Mora’s explanations, 2013
UCLA began to provide an explanation to fans who were upset about the uniform.
Mora made a YouTube video, which was published on UCLA football’s official YouTube account. He also sent out a barrage of tweets from his personal account addressing the issue.
“It’s because of the construction of this Techfit jersey that Adidas has made,” Mora said in the video. “This is the best jersey in sports.”
Mora went on to explain that his players loved the jersey, but a seam needed to come across the shoulder in order for it to fit correctly.
The current coach went as far as to say that a looser jersey would give UCLA a disadvantage, and that his team was looking for a jersey that was tight to the shoulder to keep the opposition from grabbing it to make tackles.
“We would love to have the stripe extended … but right now that’s not a possibility,” Mora said. “But I really believe the people at Adidas are working hard on it.”
The stripe returns – kind of, 2015
One of Mora’s tweets mentioned that Adidas was working on rubberized paint that would illustrate a full shoulder stripe, even if it wasn’t stitched right onto the jersey.
These stripes did not wrap all the way around the shoulder, ending closer to the neckline than the armpit, therefore failing to please many fans.
Under Armour deal announced, 2016
At the press conference announcing the deal in May 2016, one reporter did ask if the shoulder stripe would be present in the new Under Armour jerseys.

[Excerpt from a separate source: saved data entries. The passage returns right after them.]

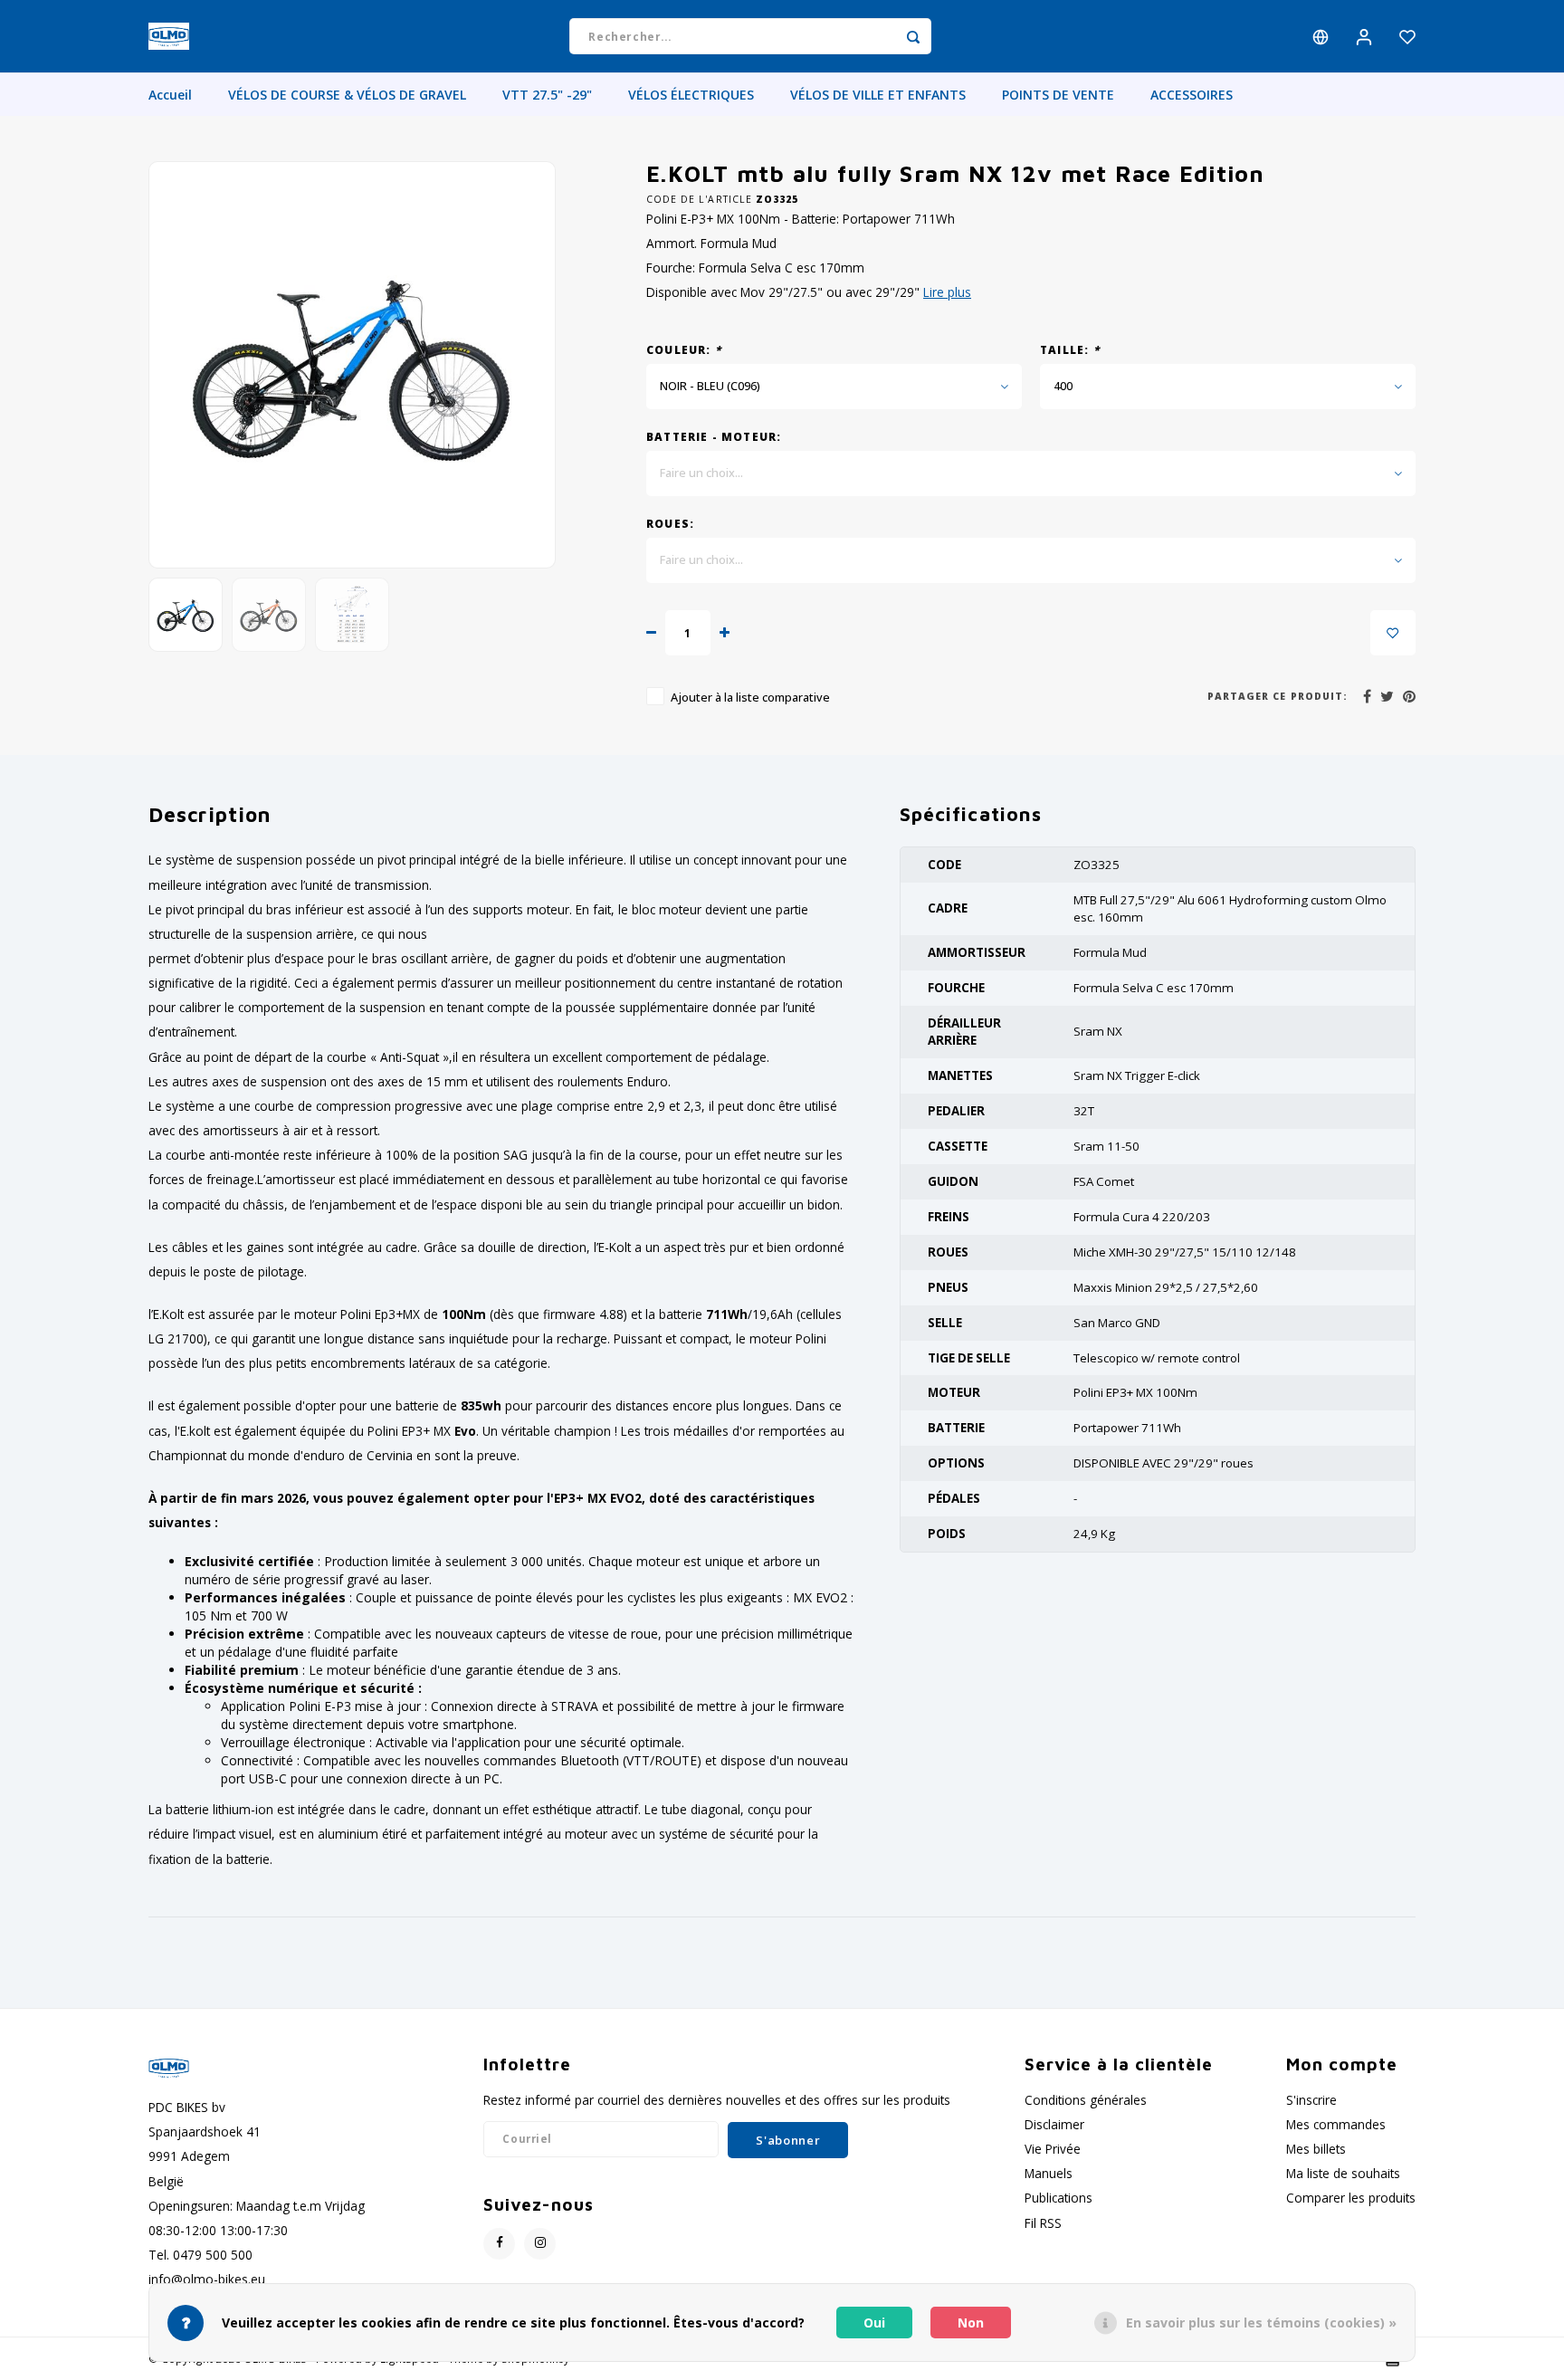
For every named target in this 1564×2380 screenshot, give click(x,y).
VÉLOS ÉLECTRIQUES (691, 94)
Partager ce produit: (1277, 696)
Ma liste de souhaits (1343, 2173)
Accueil (170, 94)
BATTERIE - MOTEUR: (713, 436)
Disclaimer (1054, 2124)
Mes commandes (1336, 2124)
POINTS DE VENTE (1058, 94)
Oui (874, 2322)
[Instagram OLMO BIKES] (540, 2244)
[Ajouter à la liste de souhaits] (1393, 632)
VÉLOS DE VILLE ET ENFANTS (878, 94)
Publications (1058, 2197)
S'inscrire (1311, 2099)
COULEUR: (683, 349)
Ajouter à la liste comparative (750, 697)
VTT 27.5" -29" (547, 94)
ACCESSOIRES (1191, 94)
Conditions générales (1086, 2099)
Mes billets (1316, 2148)
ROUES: (670, 523)
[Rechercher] (913, 36)
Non (971, 2322)
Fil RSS (1043, 2223)
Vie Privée (1053, 2148)
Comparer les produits (1351, 2197)
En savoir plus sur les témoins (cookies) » (1261, 2322)
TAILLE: (1070, 349)
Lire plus (947, 292)
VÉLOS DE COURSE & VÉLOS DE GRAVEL (347, 94)
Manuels (1049, 2173)
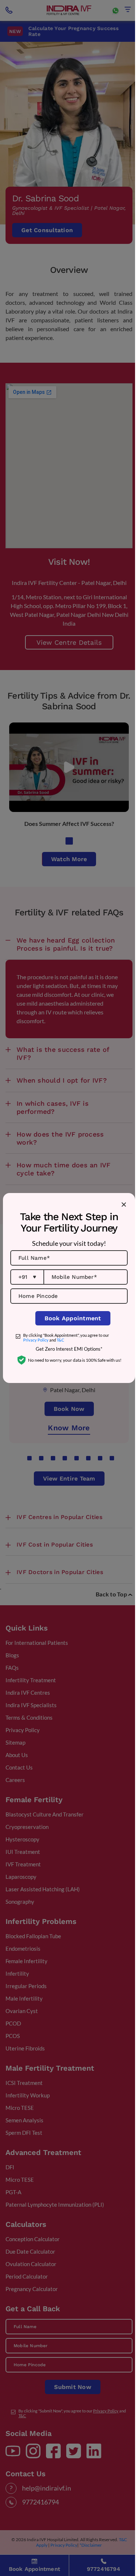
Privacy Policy (36, 1340)
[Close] (123, 1204)
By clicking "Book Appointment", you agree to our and (66, 1337)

Athletics director Dan Guerrero said it would be, but UCLA didn’t wait a whole year to enact the change.
The stripe’s true return, 2016
With one tweet in June 2016, UCLA football let its fans know that the shoulder-stripe woes would be coming to an end.
— UCLA Football (@UCLAFootball) June 20, 2016
In the final year of the Adidas deal, the apparel company got it right, restoring the classic, adored look of a full stripe sewn onto the jersey.
Under Armour reveals new jerseys, 2017
UCLA hosted a private reveal party for its season ticket holders July 15 at the Rose Bowl.
The new jerseys are shown with a full shoulder stripe, running from armpit to armpit, just like it was close to 70 years ago.